Missing LFP channels, and scale factor

I have been working with the LFP data from the Allen Institute Neuropixels Visual Behaviour dataset. I have two questions about working with the LFP data.

1) Scale factor

Firstly in the tutorial on LFP analysis (here) they do not seem to be scaling the data at all and I heard the Allen Institute neuropixels data had a 0.195 byte/volt scale factor.

2) Missing Channels (channels are described in meta data which do not have lfp data) Secondly there seems to be some channels missing from a recordings for instance from the first recording in probeE there are 73 channels from that probe in CA1, but in the lfp data only 18 exist.


# calling the metadata about the probes and channels from first recording and its LFP data session = cache.get_session_data(sessions.index.values[0]) probe_id = session.probes[session.probes.description == 'probeE'].index.values[0] lfp = session.get_lfp(probe_id)

lfp.shape

returns:
(12028993, 95)

But despite neuropixels probes have 364 channel (and one reference channel) there are only 95 channels total in the lfp data from that recording. Running… ‘’‘lfp.shape’‘’ returns… ‘’‘(12028993, 95)’‘’. Likewise if I check for the number of channels in a brain regions, for instance CA1, as listed by the structure annotations in the session object storing the meta data there are far fewer lfp channels in the lfp object.

# check the number of channels from this probe in CA1 session.channels.structure_acronym[(session.channels.probe_id==probe_id)&(session.channels.structure_acronym=='CA1')]

returns:
id 850258856 CA1 850258862 CA1 850258868 CA1 850258874 CA1 850258880 CA1 ... 850258988 CA1 850258992 CA1 850258994 CA1 850258998 CA1 850259000 CA1 Name: structure_acronym, Length: 73, dtype: object

So in the metadata there are 73 channels from this region.

# now we check for matching channel identifiers ca1_idx = np.isin(lfp.channel.values, ca1_chans.index.values) ca1_idx = lfp.channel.values[ca1_idx] ca1_idx.shape

returns:

(18,)

So despite the meta data indicating that probe E has 73 channels in CA1 the LFP data has 18 of those 73. Have I simply chosen a bad probe? Please help me understand why there is missing LFP data. I checked the next session and it was a similar story. Only 19 channels in the lfp this was in session…
session = cache.get_session_data(sessions.index.values[1])

So I am discussing sessions 715093703 and 719161530

Hi there! If you load the data via the AllenSDK, it will be returned in units of volts. The scaling factor is only needed if you’re directly reading the raw data.

Regarding the missing channels, we only save every 4th LFP channel in the NWB files (and also the data is downsampled from 2500 Hz to 1250 Hz). This is because there’s a lot of redundant information on adjacent LFP channels, and excluding channels makes the resulting files much smaller. We also exclude any channels that are outside the brain. So going from 384 to 96 or fewer total channels is expected.

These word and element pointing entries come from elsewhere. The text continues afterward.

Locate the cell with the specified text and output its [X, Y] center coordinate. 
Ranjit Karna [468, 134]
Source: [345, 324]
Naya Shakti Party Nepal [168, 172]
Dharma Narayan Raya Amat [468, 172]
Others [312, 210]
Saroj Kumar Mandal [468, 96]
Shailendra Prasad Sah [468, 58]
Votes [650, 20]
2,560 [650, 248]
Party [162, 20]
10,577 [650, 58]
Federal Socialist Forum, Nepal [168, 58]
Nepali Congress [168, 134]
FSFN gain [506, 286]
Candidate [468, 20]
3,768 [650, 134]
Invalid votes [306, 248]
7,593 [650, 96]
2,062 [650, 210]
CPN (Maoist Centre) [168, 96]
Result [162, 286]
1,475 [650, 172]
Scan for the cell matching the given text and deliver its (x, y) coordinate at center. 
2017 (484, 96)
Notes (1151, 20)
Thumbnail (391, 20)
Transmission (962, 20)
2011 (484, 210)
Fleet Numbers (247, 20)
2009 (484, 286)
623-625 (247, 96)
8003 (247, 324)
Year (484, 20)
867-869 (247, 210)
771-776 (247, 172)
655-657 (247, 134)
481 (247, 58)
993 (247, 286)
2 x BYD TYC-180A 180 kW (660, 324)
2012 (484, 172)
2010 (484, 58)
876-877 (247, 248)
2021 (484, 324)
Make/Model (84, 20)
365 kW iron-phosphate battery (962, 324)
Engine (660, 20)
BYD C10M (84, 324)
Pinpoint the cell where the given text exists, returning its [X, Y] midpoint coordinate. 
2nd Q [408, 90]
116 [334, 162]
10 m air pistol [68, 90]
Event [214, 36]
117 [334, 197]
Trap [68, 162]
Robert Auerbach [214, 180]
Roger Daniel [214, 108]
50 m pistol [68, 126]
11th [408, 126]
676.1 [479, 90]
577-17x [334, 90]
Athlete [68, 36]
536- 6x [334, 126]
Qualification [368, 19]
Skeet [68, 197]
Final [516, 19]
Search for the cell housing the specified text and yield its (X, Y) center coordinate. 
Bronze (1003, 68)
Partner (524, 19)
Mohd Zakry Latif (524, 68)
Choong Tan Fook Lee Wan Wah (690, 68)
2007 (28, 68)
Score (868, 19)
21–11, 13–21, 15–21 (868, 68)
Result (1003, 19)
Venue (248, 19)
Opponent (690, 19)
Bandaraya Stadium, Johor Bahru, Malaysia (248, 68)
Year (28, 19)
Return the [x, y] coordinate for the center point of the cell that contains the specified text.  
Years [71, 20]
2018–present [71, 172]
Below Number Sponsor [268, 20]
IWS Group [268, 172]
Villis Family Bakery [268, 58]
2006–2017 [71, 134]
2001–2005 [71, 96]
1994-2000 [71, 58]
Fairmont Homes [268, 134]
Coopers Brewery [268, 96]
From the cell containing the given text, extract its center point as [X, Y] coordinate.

Metadata about all of the probe channels is still stored in the file, because spike waveforms are saved for the entire span of the probe.

Awesome thanks very much for clearing that up! Do you recommend subtracting the median value for a channel as well to remove noise? Also if I’m computing CSD along the probe, that would mean that the distance between channels is 60 micrometers (20 x(4-1) dist between channels) correct?

Angus

The data pre-processing steps include subtracting the median value of the channels outside the brain to remove common noise, so you don’t need to do that again.

The distance between the channels is 40 microns, since there are 20 microns between rows, and taking every 4th channel results in skipping a row.